### Dataset
++++

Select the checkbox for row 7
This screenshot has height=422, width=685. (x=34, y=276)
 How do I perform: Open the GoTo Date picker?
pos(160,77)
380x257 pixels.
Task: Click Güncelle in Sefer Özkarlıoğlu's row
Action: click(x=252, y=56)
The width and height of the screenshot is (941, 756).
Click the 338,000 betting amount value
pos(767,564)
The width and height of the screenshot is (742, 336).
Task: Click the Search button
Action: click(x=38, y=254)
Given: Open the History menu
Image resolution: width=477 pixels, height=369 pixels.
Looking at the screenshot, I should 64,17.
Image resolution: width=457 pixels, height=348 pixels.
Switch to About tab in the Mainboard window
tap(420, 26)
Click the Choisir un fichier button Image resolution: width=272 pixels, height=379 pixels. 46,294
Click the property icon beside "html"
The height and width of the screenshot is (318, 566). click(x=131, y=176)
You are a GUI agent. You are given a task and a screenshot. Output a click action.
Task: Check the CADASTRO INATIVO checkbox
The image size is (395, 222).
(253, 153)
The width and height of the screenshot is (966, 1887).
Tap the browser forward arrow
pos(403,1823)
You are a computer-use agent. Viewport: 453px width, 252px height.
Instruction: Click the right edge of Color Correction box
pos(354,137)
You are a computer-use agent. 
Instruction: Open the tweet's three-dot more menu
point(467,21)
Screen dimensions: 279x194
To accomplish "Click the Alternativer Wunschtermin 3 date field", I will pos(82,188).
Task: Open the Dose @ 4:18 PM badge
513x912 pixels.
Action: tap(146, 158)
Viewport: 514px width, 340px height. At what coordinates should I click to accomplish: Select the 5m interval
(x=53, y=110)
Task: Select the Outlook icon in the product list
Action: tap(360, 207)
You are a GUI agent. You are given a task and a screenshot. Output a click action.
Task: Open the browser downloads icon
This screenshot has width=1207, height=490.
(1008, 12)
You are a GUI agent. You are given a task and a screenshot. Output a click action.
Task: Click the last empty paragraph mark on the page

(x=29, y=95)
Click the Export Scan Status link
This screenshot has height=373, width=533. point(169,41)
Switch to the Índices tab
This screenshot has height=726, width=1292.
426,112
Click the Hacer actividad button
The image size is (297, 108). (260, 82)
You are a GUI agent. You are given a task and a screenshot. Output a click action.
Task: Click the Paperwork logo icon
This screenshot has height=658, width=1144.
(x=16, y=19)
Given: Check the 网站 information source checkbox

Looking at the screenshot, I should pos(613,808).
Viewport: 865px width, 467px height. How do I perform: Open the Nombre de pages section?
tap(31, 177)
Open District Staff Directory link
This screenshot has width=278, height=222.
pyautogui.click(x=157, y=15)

++++

### Work instructions
Given the records above, reproduce precisely and only the lines between the line holding "The image size is (395, 222)." and the line holding "Screen dimensions: 279x194", inclusive.

### Output for this task
The image size is (395, 222).
(253, 153)
The width and height of the screenshot is (966, 1887).
Tap the browser forward arrow
pos(403,1823)
You are a computer-use agent. Viewport: 453px width, 252px height.
Instruction: Click the right edge of Color Correction box
pos(354,137)
You are a computer-use agent. 
Instruction: Open the tweet's three-dot more menu
point(467,21)
Screen dimensions: 279x194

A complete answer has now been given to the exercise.